Government contractors evaluating a potential transaction should consider whether a single RFP or contract stream may constitute a relevant market under DOJ’s analysis in its complaint against Booz Allen and EverWatch. If so, then only the particular bidders for that RFP would be considered competitors within the market. Defense contracts typically have a small pool of potential bidders due to specialized capability requirements (including, as is the case here, security clearance requirements) and the significant investments required to compete. Such narrow relevant markets could make antitrust obstacles more difficult to overcome in proposed M&A transactions among competing contractors because of the higher competitive concentration levels.

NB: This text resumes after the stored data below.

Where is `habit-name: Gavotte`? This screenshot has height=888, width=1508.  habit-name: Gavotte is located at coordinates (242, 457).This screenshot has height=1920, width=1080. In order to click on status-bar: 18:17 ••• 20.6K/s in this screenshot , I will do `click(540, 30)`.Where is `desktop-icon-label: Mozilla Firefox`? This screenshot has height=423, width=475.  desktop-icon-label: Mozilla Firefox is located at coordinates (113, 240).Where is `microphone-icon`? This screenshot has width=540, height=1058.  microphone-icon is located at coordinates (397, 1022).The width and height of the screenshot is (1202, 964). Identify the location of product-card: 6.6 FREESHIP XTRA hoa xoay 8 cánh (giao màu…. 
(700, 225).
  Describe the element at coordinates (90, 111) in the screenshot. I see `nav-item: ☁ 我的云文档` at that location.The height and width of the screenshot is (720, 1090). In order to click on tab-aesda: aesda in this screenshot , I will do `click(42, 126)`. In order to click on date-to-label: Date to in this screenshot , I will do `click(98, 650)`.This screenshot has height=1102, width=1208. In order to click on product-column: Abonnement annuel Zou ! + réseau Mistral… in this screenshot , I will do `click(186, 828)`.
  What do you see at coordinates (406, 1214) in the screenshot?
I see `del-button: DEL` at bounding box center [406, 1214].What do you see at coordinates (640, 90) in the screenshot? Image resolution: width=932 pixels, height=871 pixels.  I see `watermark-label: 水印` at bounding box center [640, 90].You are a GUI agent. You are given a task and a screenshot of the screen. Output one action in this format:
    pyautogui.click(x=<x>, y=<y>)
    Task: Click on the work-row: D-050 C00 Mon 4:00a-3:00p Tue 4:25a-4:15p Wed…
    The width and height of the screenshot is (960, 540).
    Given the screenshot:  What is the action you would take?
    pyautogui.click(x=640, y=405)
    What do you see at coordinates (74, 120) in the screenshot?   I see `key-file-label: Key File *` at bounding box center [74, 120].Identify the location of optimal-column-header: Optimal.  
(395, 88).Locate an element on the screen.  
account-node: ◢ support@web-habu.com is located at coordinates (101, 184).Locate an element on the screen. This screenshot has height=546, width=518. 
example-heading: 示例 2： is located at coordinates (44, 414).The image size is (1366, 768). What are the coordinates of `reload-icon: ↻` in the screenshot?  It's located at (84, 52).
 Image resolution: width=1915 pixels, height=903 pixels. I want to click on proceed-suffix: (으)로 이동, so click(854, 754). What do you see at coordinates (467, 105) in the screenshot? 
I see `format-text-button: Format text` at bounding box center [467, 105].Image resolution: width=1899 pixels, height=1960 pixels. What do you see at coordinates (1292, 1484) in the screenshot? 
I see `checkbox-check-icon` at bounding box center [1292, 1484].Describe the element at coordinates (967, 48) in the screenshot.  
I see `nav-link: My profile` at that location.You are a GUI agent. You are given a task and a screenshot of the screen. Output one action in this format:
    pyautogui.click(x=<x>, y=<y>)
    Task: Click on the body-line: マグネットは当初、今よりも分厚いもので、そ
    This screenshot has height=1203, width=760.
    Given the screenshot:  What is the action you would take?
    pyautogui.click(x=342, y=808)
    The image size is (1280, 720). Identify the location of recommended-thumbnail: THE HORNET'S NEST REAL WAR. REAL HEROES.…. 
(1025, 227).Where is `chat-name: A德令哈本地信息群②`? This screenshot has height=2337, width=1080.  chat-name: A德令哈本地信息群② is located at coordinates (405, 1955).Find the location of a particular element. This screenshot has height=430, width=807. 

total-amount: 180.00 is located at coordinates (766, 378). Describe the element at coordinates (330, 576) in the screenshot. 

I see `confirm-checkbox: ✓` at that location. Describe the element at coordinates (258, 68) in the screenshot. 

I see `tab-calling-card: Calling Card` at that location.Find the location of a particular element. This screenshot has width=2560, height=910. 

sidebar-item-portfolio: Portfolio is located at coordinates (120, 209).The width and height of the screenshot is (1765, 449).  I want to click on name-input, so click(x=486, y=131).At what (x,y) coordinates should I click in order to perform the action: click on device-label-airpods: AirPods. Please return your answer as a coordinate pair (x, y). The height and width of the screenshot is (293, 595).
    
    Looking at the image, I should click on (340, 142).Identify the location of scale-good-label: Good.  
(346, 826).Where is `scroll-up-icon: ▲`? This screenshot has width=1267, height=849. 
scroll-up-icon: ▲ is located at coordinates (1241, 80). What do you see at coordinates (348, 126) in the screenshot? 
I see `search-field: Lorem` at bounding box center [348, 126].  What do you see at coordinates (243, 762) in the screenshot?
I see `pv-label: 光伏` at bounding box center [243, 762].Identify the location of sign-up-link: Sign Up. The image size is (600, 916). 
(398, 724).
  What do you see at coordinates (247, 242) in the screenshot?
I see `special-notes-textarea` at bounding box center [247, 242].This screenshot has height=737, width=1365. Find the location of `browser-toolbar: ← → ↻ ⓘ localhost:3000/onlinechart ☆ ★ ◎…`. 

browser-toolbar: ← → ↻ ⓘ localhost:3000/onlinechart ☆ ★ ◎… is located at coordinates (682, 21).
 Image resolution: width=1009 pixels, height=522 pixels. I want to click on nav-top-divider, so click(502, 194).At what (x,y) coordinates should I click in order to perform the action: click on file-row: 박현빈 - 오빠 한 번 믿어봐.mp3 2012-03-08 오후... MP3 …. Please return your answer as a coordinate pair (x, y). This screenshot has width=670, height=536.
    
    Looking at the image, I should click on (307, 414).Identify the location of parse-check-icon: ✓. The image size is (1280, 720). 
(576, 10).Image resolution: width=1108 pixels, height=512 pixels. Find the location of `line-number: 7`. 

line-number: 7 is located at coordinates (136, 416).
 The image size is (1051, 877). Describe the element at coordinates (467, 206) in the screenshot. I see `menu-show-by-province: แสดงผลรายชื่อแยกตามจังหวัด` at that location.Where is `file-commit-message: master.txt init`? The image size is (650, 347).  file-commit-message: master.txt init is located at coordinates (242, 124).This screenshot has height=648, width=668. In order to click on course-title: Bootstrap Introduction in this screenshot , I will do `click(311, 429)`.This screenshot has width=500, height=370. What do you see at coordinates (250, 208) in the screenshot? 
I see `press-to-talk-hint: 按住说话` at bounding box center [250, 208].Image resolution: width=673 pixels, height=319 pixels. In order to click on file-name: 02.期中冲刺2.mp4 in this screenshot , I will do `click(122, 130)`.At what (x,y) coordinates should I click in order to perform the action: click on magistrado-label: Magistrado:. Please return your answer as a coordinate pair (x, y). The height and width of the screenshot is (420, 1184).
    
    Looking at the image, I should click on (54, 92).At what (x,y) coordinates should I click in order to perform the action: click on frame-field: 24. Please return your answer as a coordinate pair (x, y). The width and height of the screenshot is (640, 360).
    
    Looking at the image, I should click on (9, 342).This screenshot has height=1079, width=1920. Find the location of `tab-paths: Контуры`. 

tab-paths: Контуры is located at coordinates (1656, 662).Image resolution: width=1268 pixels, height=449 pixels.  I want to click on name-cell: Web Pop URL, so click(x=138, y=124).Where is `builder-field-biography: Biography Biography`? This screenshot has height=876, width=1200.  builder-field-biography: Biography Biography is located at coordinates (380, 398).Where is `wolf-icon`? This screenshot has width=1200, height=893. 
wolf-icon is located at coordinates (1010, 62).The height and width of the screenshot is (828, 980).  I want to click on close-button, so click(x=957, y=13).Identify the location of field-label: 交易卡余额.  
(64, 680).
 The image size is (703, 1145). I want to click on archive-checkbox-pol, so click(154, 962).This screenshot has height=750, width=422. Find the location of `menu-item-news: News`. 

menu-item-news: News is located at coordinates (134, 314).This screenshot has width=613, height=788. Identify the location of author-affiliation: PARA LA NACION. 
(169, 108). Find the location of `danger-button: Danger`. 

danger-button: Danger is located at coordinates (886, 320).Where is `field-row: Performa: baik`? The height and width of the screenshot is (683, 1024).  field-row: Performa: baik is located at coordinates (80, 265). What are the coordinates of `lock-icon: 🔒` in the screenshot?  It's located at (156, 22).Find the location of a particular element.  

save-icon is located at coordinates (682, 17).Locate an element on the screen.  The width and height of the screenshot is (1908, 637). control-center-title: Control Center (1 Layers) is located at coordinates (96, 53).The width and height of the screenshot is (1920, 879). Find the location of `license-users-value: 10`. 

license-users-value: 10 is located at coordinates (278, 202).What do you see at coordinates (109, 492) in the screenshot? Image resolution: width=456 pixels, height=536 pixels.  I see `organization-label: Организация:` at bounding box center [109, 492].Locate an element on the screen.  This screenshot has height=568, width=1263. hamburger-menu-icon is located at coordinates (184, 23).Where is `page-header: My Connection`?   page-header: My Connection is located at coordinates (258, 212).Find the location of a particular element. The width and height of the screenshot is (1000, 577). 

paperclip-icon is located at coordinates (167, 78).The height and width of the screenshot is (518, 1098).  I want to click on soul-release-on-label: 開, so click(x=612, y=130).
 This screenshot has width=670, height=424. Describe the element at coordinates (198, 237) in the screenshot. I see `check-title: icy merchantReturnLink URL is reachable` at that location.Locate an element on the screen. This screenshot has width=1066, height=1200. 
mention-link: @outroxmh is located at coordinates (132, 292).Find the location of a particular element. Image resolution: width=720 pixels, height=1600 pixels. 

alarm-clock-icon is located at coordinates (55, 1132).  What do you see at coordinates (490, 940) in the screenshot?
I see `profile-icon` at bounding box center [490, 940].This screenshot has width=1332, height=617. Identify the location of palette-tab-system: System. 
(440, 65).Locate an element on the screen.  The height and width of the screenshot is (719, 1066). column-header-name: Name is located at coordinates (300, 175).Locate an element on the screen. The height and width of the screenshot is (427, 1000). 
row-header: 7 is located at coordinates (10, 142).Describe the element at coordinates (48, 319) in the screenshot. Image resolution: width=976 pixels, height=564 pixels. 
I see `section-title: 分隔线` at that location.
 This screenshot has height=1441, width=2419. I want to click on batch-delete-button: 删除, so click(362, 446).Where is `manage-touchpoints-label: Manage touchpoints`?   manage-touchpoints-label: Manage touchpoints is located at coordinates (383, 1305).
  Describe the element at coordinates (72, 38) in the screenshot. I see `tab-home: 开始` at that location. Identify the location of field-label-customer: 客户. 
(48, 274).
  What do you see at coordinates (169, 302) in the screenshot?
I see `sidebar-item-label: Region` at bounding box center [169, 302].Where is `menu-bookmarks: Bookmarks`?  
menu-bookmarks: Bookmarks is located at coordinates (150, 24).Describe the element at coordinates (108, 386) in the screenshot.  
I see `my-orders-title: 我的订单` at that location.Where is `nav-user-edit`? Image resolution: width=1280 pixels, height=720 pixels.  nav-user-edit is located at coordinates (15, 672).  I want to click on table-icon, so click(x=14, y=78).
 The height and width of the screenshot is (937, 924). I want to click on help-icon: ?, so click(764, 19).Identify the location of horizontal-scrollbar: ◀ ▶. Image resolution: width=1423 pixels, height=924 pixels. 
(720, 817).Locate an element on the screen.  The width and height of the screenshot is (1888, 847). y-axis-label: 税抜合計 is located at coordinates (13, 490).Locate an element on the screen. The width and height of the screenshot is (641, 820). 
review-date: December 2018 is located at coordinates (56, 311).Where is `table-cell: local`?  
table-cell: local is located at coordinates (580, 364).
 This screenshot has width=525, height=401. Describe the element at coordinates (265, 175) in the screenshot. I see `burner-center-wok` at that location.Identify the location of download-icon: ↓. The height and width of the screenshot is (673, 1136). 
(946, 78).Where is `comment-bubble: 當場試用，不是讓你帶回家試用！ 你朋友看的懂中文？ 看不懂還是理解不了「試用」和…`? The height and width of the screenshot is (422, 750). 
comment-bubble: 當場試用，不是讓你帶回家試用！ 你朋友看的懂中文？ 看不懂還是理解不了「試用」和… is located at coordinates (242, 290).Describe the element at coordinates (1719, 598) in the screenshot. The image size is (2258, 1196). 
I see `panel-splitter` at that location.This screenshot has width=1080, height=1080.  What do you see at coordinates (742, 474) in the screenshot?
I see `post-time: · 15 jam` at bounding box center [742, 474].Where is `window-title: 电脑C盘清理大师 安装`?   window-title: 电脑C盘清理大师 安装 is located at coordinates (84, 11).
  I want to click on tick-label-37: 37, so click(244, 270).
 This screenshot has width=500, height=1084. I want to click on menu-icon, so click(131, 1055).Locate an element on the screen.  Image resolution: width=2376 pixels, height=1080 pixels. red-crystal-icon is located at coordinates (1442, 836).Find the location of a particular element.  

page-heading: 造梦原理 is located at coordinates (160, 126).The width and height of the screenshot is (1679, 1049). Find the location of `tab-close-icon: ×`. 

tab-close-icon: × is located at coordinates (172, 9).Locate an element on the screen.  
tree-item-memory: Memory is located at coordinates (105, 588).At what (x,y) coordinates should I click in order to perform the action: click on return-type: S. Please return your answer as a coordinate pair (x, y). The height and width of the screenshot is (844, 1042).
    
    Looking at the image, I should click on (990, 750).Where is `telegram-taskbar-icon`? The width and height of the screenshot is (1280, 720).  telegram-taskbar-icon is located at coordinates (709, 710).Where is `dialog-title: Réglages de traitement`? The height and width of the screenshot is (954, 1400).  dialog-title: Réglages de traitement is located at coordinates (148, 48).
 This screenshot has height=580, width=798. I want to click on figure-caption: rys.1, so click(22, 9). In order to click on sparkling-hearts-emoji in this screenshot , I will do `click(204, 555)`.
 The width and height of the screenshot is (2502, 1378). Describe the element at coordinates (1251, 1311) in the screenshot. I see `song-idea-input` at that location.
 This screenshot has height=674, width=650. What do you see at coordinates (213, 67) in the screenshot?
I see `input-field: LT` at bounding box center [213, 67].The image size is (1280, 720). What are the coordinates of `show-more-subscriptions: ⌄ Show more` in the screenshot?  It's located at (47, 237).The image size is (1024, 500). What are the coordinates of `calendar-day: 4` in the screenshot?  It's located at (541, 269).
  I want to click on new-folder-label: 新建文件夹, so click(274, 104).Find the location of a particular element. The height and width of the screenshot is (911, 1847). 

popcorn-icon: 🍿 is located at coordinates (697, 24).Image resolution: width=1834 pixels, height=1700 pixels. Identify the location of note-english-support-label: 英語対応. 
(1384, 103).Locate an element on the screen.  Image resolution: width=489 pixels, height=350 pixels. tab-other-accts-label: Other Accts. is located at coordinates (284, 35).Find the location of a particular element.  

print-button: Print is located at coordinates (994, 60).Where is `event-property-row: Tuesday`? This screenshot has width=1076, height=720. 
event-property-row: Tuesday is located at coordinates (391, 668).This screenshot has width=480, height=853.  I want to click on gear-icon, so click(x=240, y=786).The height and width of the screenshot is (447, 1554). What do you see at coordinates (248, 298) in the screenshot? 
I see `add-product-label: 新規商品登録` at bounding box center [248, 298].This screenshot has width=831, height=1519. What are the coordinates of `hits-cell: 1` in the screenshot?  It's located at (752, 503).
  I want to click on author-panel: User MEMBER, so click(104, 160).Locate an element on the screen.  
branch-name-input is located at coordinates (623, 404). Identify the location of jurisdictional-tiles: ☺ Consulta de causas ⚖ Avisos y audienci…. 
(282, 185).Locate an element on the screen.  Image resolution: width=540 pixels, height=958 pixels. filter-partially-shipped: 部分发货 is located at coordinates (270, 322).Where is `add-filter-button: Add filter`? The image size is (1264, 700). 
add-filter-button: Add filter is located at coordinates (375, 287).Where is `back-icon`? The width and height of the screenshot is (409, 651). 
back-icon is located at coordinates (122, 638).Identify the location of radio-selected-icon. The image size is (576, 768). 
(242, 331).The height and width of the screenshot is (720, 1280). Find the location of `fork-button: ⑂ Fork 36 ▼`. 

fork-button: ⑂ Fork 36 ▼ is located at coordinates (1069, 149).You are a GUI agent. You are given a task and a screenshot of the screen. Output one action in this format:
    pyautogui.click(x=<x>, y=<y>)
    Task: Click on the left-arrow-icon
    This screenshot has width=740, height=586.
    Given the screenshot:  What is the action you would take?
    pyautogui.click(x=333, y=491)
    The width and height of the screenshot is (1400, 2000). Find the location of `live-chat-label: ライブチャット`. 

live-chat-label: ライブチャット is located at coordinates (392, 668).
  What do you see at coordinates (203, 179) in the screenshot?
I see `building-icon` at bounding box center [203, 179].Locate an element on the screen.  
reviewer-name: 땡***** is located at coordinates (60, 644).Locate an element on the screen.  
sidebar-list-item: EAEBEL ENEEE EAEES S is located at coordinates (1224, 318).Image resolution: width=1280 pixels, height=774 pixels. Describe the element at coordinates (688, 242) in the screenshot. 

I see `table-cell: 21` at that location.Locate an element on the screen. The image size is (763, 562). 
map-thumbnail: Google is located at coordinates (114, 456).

Furthermore, DOJ’s focus on the immediate competitive incentives generated by a merger agreement creates additional pressure on government contractors seeking to navigate antitrust issues in a proposed transaction. The incentive to compete less aggressively before closing can exist in many deals, but parties typically avoid antitrust issues by continuing to compete and behaving as separate companies before closing, notwithstanding the incentives. If immediate incentives alone can create antitrust obstacles to a proposed transaction, regardless of actual conduct, then parties to a transaction must carefully consider those incentives, including ways to address or change those incentives, well before entering into an agreement.